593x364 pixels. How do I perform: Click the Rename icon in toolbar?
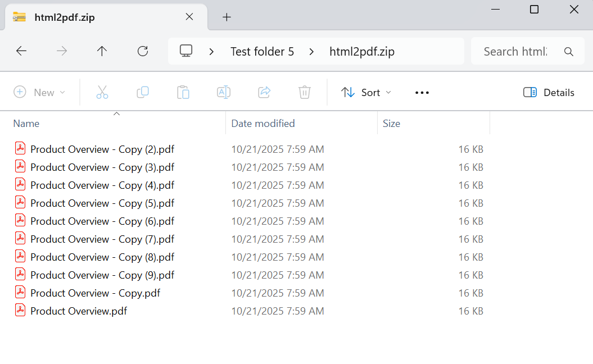224,92
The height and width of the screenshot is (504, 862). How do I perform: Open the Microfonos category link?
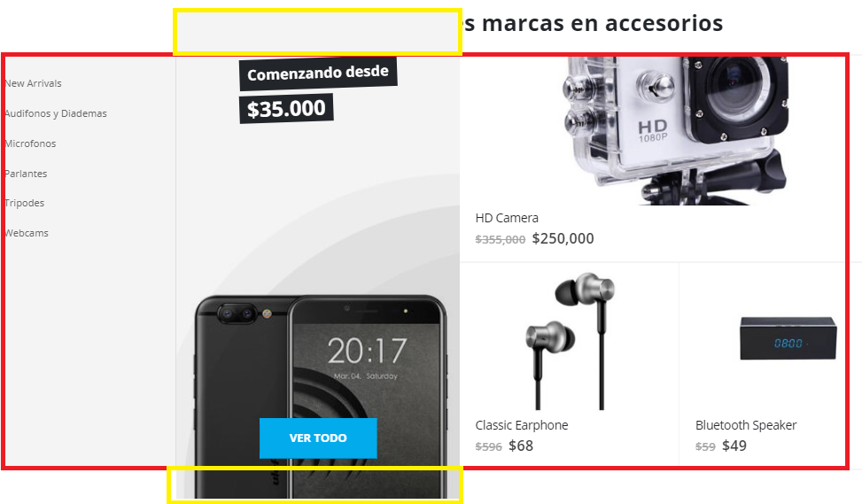click(30, 143)
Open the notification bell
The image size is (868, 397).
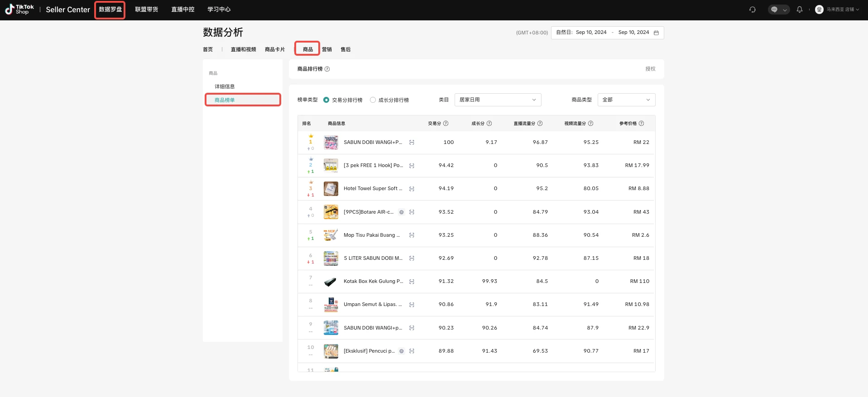[800, 10]
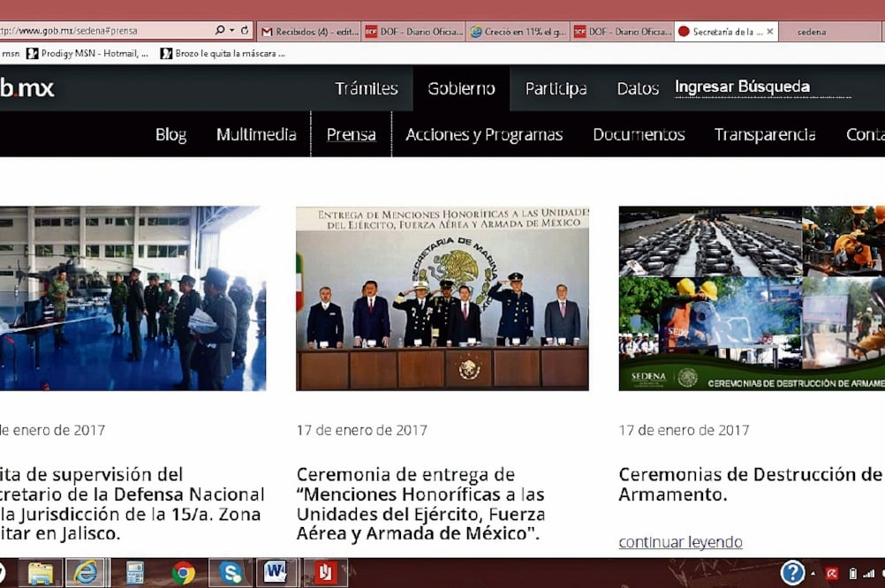Follow the continuar leyendo link
This screenshot has height=588, width=885.
tap(680, 541)
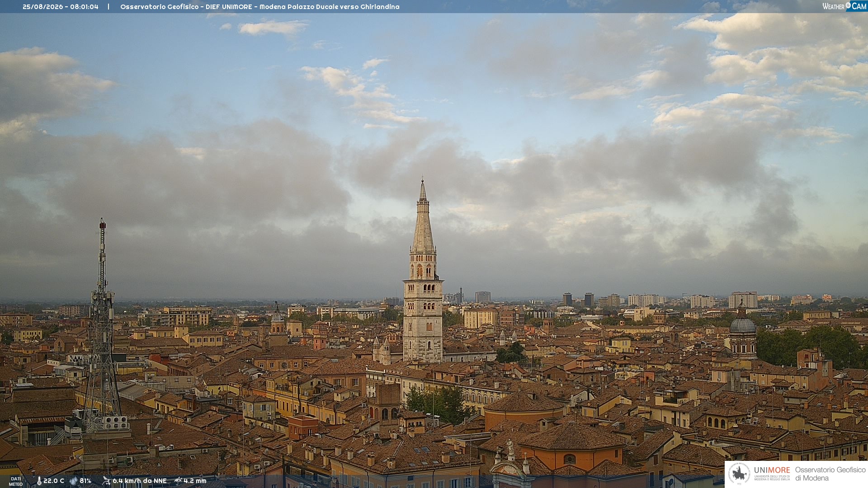Click the camera lens icon in WeatherCam logo
The width and height of the screenshot is (868, 488).
coord(848,5)
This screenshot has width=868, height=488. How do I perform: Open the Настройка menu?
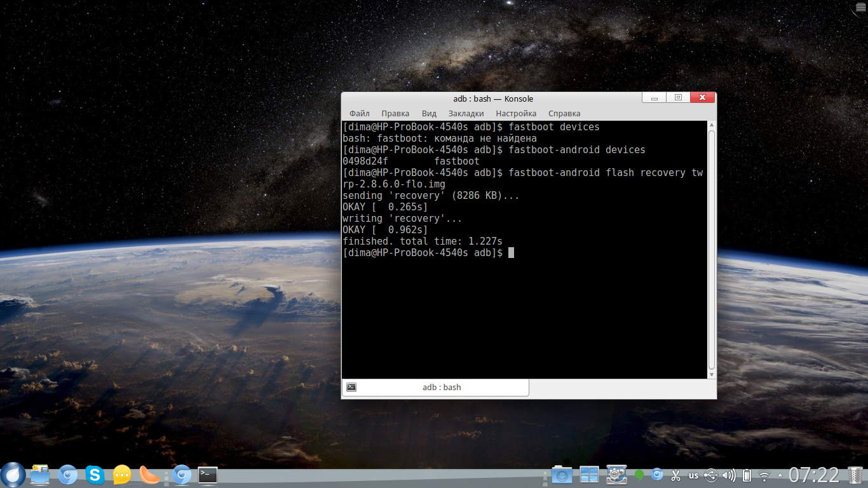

[Aim of the exercise]: Exact reproduction is required for the lines from the one containing "Open the notification bell" through the end of the material, and for those lines only, without pictures.

[Result of the exercise]:
Open the notification bell
The image size is (868, 397).
[800, 10]
Follow the continuar leyendo link
This screenshot has height=588, width=885.
tap(680, 541)
Click the camera lens icon in WeatherCam logo
The width and height of the screenshot is (868, 488).
coord(848,5)
This screenshot has width=868, height=488. How do I perform: Open the Настройка menu?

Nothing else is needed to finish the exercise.